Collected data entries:

- - -

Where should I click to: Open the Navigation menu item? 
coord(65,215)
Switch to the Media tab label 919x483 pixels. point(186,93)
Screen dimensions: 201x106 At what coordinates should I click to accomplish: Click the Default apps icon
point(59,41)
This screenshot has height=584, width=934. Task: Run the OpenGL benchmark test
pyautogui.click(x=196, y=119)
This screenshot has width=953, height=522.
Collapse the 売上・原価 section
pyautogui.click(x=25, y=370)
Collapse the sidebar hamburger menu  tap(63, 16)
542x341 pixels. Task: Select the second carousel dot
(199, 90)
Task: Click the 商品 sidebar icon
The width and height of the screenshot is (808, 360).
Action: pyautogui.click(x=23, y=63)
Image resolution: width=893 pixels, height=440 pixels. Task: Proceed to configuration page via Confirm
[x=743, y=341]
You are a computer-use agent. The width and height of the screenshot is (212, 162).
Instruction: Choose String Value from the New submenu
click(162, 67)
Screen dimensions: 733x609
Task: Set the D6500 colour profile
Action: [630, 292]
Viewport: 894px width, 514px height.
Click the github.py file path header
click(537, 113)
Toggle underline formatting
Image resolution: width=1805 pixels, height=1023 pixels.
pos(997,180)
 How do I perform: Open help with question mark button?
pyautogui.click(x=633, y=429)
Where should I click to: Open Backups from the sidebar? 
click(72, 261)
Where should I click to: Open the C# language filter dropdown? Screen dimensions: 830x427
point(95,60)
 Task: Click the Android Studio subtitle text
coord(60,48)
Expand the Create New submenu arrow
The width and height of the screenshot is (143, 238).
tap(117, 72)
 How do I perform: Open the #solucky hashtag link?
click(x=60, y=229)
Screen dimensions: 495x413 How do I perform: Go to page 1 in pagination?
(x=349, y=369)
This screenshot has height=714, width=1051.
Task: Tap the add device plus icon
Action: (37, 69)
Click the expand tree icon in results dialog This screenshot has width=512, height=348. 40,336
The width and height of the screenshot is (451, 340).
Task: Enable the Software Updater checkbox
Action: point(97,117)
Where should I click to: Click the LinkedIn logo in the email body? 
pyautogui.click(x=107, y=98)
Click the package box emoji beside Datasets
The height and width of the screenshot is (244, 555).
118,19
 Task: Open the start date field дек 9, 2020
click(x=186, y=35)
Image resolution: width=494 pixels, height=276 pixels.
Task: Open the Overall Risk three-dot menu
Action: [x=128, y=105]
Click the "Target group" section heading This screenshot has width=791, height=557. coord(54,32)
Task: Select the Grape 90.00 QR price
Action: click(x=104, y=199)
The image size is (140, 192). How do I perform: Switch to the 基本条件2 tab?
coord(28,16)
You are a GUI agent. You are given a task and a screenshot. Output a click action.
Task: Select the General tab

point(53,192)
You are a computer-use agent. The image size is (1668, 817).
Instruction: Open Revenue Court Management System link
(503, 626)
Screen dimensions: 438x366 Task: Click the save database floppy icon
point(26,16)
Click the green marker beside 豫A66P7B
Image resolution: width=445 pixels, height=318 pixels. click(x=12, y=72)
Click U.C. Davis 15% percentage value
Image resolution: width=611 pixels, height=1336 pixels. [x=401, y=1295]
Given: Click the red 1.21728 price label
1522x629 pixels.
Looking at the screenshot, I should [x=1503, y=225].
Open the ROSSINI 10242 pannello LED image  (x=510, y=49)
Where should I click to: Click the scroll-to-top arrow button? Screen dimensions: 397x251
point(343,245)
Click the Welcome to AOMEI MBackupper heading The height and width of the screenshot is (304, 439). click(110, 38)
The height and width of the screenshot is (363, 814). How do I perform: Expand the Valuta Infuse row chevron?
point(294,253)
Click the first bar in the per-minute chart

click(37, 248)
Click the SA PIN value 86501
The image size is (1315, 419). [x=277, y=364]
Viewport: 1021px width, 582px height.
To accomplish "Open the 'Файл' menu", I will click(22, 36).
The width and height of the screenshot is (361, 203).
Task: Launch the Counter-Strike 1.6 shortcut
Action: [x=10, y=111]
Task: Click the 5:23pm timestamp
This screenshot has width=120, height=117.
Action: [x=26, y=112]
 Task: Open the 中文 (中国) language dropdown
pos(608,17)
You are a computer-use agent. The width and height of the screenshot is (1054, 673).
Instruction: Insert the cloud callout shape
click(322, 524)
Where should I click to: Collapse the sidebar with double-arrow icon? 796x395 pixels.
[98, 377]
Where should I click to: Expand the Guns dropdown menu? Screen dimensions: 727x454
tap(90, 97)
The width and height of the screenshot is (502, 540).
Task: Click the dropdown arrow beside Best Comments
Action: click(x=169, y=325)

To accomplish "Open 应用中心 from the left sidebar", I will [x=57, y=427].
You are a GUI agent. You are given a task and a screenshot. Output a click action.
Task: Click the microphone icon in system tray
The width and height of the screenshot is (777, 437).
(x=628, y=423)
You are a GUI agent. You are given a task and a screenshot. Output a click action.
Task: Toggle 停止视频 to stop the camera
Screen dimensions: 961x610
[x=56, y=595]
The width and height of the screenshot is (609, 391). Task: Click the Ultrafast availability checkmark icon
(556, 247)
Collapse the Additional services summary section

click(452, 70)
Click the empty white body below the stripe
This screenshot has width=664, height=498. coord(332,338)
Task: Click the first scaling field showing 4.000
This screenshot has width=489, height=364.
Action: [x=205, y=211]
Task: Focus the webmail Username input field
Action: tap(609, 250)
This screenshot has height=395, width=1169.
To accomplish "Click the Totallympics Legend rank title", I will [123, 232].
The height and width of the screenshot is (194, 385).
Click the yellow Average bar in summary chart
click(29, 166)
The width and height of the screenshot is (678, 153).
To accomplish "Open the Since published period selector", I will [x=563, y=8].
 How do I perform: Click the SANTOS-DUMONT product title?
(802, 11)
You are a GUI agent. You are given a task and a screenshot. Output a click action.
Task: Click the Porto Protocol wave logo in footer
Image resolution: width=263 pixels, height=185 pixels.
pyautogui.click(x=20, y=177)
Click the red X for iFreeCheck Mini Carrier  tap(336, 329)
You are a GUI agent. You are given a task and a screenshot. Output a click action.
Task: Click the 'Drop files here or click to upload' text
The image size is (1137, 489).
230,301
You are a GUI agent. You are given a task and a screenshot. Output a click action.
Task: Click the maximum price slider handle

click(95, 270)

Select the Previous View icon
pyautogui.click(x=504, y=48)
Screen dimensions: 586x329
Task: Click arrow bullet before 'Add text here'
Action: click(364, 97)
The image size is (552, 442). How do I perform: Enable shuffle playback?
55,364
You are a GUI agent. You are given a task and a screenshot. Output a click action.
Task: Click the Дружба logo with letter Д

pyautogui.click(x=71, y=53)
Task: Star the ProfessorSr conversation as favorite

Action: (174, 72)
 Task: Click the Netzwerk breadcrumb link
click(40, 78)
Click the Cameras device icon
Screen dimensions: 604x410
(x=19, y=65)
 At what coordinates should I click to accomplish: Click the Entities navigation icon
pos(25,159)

- - -

* **Task prompt**
Please output every record exactly as it appears.

* **Result of this task**
Where should I click to: Open the Navigation menu item? 
coord(65,215)
Switch to the Media tab label 919x483 pixels. point(186,93)
Screen dimensions: 201x106 At what coordinates should I click to accomplish: Click the Default apps icon
point(59,41)
This screenshot has height=584, width=934. Task: Run the OpenGL benchmark test
pyautogui.click(x=196, y=119)
This screenshot has width=953, height=522.
Collapse the 売上・原価 section
pyautogui.click(x=25, y=370)
Collapse the sidebar hamburger menu  tap(63, 16)
542x341 pixels. Task: Select the second carousel dot
(199, 90)
Task: Click the 商品 sidebar icon
The width and height of the screenshot is (808, 360).
Action: pyautogui.click(x=23, y=63)
Image resolution: width=893 pixels, height=440 pixels. Task: Proceed to configuration page via Confirm
[x=743, y=341]
You are a computer-use agent. The width and height of the screenshot is (212, 162).
Instruction: Choose String Value from the New submenu
click(162, 67)
Screen dimensions: 733x609
Task: Set the D6500 colour profile
Action: [630, 292]
Viewport: 894px width, 514px height.
Click the github.py file path header
click(537, 113)
Toggle underline formatting
Image resolution: width=1805 pixels, height=1023 pixels.
pos(997,180)
 How do I perform: Open help with question mark button?
pyautogui.click(x=633, y=429)
Where should I click to: Open Backups from the sidebar? 
click(72, 261)
Where should I click to: Open the C# language filter dropdown? Screen dimensions: 830x427
point(95,60)
 Task: Click the Android Studio subtitle text
coord(60,48)
Expand the Create New submenu arrow
The width and height of the screenshot is (143, 238).
tap(117, 72)
 How do I perform: Open the #solucky hashtag link?
click(x=60, y=229)
Screen dimensions: 495x413 How do I perform: Go to page 1 in pagination?
(x=349, y=369)
This screenshot has height=714, width=1051.
Task: Tap the add device plus icon
Action: (37, 69)
Click the expand tree icon in results dialog This screenshot has width=512, height=348. 40,336
The width and height of the screenshot is (451, 340).
Task: Enable the Software Updater checkbox
Action: point(97,117)
Where should I click to: Click the LinkedIn logo in the email body? 
pyautogui.click(x=107, y=98)
Click the package box emoji beside Datasets
The height and width of the screenshot is (244, 555).
118,19
 Task: Open the start date field дек 9, 2020
click(x=186, y=35)
Image resolution: width=494 pixels, height=276 pixels.
Task: Open the Overall Risk three-dot menu
Action: [x=128, y=105]
Click the "Target group" section heading This screenshot has width=791, height=557. coord(54,32)
Task: Select the Grape 90.00 QR price
Action: click(x=104, y=199)
The image size is (140, 192). How do I perform: Switch to the 基本条件2 tab?
coord(28,16)
You are a GUI agent. You are given a task and a screenshot. Output a click action.
Task: Select the General tab

point(53,192)
You are a computer-use agent. The image size is (1668, 817).
Instruction: Open Revenue Court Management System link
(503, 626)
Screen dimensions: 438x366 Task: Click the save database floppy icon
point(26,16)
Click the green marker beside 豫A66P7B
Image resolution: width=445 pixels, height=318 pixels. click(x=12, y=72)
Click U.C. Davis 15% percentage value
Image resolution: width=611 pixels, height=1336 pixels. [x=401, y=1295]
Given: Click the red 1.21728 price label
1522x629 pixels.
Looking at the screenshot, I should [x=1503, y=225].
Open the ROSSINI 10242 pannello LED image  (x=510, y=49)
Where should I click to: Click the scroll-to-top arrow button? Screen dimensions: 397x251
point(343,245)
Click the Welcome to AOMEI MBackupper heading The height and width of the screenshot is (304, 439). click(110, 38)
The height and width of the screenshot is (363, 814). How do I perform: Expand the Valuta Infuse row chevron?
point(294,253)
Click the first bar in the per-minute chart

click(37, 248)
Click the SA PIN value 86501
The image size is (1315, 419). [x=277, y=364]
Viewport: 1021px width, 582px height.
To accomplish "Open the 'Файл' menu", I will click(22, 36).
The width and height of the screenshot is (361, 203).
Task: Launch the Counter-Strike 1.6 shortcut
Action: [x=10, y=111]
Task: Click the 5:23pm timestamp
This screenshot has width=120, height=117.
Action: [x=26, y=112]
 Task: Open the 中文 (中国) language dropdown
pos(608,17)
You are a computer-use agent. The width and height of the screenshot is (1054, 673).
Instruction: Insert the cloud callout shape
click(322, 524)
Where should I click to: Collapse the sidebar with double-arrow icon? 796x395 pixels.
[98, 377]
Where should I click to: Expand the Guns dropdown menu? Screen dimensions: 727x454
tap(90, 97)
The width and height of the screenshot is (502, 540).
Task: Click the dropdown arrow beside Best Comments
Action: click(x=169, y=325)

To accomplish "Open 应用中心 from the left sidebar", I will [x=57, y=427].
You are a GUI agent. You are given a task and a screenshot. Output a click action.
Task: Click the microphone icon in system tray
The width and height of the screenshot is (777, 437).
(x=628, y=423)
You are a GUI agent. You are given a task and a screenshot. Output a click action.
Task: Toggle 停止视频 to stop the camera
Screen dimensions: 961x610
[x=56, y=595]
The width and height of the screenshot is (609, 391). Task: Click the Ultrafast availability checkmark icon
(556, 247)
Collapse the Additional services summary section

click(452, 70)
Click the empty white body below the stripe
This screenshot has width=664, height=498. coord(332,338)
Task: Click the first scaling field showing 4.000
This screenshot has width=489, height=364.
Action: [x=205, y=211]
Task: Focus the webmail Username input field
Action: tap(609, 250)
This screenshot has height=395, width=1169.
To accomplish "Click the Totallympics Legend rank title", I will [123, 232].
The height and width of the screenshot is (194, 385).
Click the yellow Average bar in summary chart
click(29, 166)
The width and height of the screenshot is (678, 153).
To accomplish "Open the Since published period selector", I will [x=563, y=8].
 How do I perform: Click the SANTOS-DUMONT product title?
(802, 11)
You are a GUI agent. You are given a task and a screenshot. Output a click action.
Task: Click the Porto Protocol wave logo in footer
Image resolution: width=263 pixels, height=185 pixels.
pyautogui.click(x=20, y=177)
Click the red X for iFreeCheck Mini Carrier  tap(336, 329)
You are a GUI agent. You are given a task and a screenshot. Output a click action.
Task: Click the 'Drop files here or click to upload' text
The image size is (1137, 489).
230,301
You are a GUI agent. You are given a task and a screenshot. Output a click action.
Task: Click the maximum price slider handle

click(95, 270)

Select the Previous View icon
pyautogui.click(x=504, y=48)
Screen dimensions: 586x329
Task: Click arrow bullet before 'Add text here'
Action: click(364, 97)
The image size is (552, 442). How do I perform: Enable shuffle playback?
55,364
You are a GUI agent. You are given a task and a screenshot. Output a click action.
Task: Click the Дружба logo with letter Д

pyautogui.click(x=71, y=53)
Task: Star the ProfessorSr conversation as favorite

Action: (174, 72)
 Task: Click the Netzwerk breadcrumb link
click(40, 78)
Click the Cameras device icon
Screen dimensions: 604x410
(x=19, y=65)
 At what coordinates should I click to accomplish: Click the Entities navigation icon
pos(25,159)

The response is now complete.